- Born: February 28, 1947
- Died: March 12, 1993 (aged 46)
- Occupation: Singer
- Parent(s): Isaac M. Taylor Gertrude Woodard Taylor
- Relatives: James Taylor (brother) Kate Taylor (sister) Livingston Taylor (brother)

= Alex Taylor (singer) =

American singer (1947–1993)

Alexander Taylor (February 28, 1947 - March 12, 1993) was an American singer.

==Biography==
Alexander Taylor was the eldest child of Gertrude and Isaac M. Taylor. He was a member of a family which produced a number of musicians, the most famous of whom is James Taylor, as well as Livingston, Hugh, and Kate Taylor.

Alex Taylor had two sons, Edward and James. The elder son, Edward was adopted; his second son James, is the namesake of Alex's brother James, and inspired his uncle's 1970 hit "Sweet Baby James." Alex Taylor traveled around the states gigging and recorded his finest work at Kenny Veenstra's Progressive Music in Tampa. Taylor suffered a heart attack on March 7, 1993, in Sanford, Florida, while recording a third album at King Snake Records Studio. He died on March 12, 1993 (James's birthday), at age 46.

According to the official Rolling Stone biography of James Taylor, Alex Taylor's death has been attributed to alcoholism. Livingston Taylor has said in an interview that Taylor suddenly stopped breathing while sleeping in a King Snake Records studio and that this occurred shortly after Taylor downed almost an entire bottle of vodka ("what was for him... not an exceptional amount of booze").

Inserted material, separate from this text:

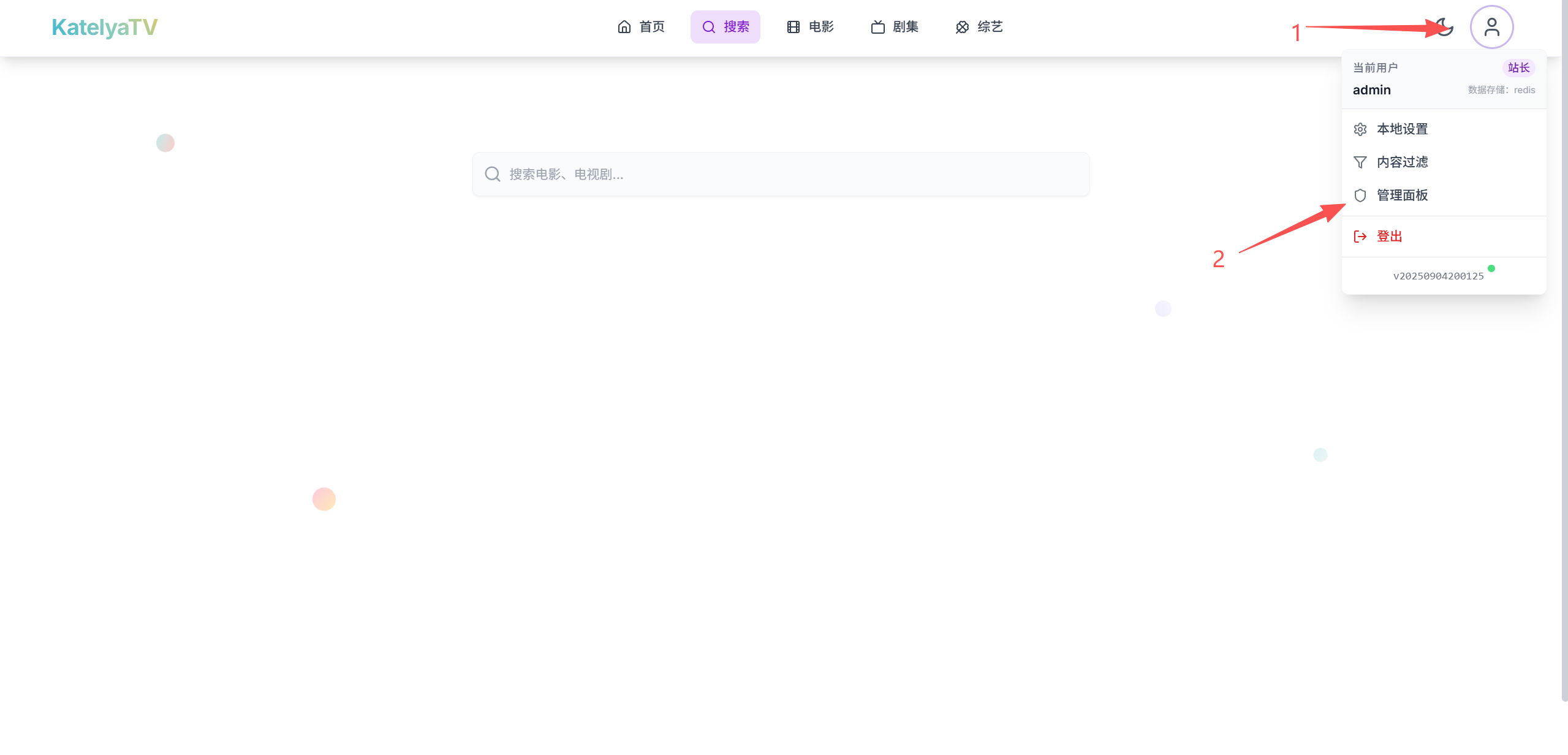Image resolution: width=1568 pixels, height=755 pixels.
Task: Open 本地设置 local settings
Action: 1402,129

James Taylor wrote his song "Enough To Be On Your Way" with Alex's funeral in mind then changed some of the details to commemorate a fictional "Alice".

==Discography==
- With Friends and Neighbors (1971)
- Dinnertime (1972)
- Third for Music (1974)
- Live at the Horseshoe Tavern (1984) with Dan Aykroyd & the East Coast Funkbusters starring Barbara Holliday, Buck Taylor, Bird Taylor, Paul Shafer and the entire Blues Brothers Band.